## 演習問題
• A. ルーヴル訪問の日記を二文で要約してください。
• B. ルーヴル訪問の日記によると、筆者がルーヴル美術館に到着したのは何時ですか。

## 本文抜粋
┌──
十一月十三日(日)
今日はルーヴル美術館に行く日。大混雑が予想されるため、開場時間の九時前には着くように宿を出た。
地下鉄を乗り継いで向かう。後になって思い返してみるとこの時がいちばんテンションが高かった。昨日は疲れていてそんなことを思う余裕はなかったけど、やっぱりこうして改めて周りを見ると駅のベンチの形さえおしゃれに感じるし、電車内にはベレー帽を被りこなしている女性が何人もいて、ただ移動しているだけでなんだかいい気持ち。
それにパリといえば昔から憧れていた大都市だし、その中でも特に目玉と言われているルーヴルに行くともなればさすがに期待せずにはいられない。一日で膨大な数の美術品を鑑賞するにあたって、体力的な不安がないでもなかったが、それでもこの段階ではワクワクのほうがずっと勝っていた。
八時半。いよいよ到着。前門からしてかっこいい。すでに興奮は頂点に達していた。ついにここまで来たんだね!とはしゃいで写真を撮りまくる。
ルーヴルのシンボルであるピラミッド。
└──
## 記録の抜粋
┌──
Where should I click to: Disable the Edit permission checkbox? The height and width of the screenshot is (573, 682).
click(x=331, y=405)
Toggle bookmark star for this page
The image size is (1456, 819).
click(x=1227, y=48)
└──
## 課題別の解答
• A. 筆者は混雑を見込んで開場の九時前に着くよう宿を出て、地下鉄で移動する間も駅のベンチの形やベレー帽を被りこなす車内の女性におしゃれさを感じていた。憧れのパリで特に目玉とされるルーヴルに行く期待は体力面の不安よりずっと大きく、八時半に到着すると興奮は頂点に達して写真を撮りまくった。

• B. 八時半に到着しました。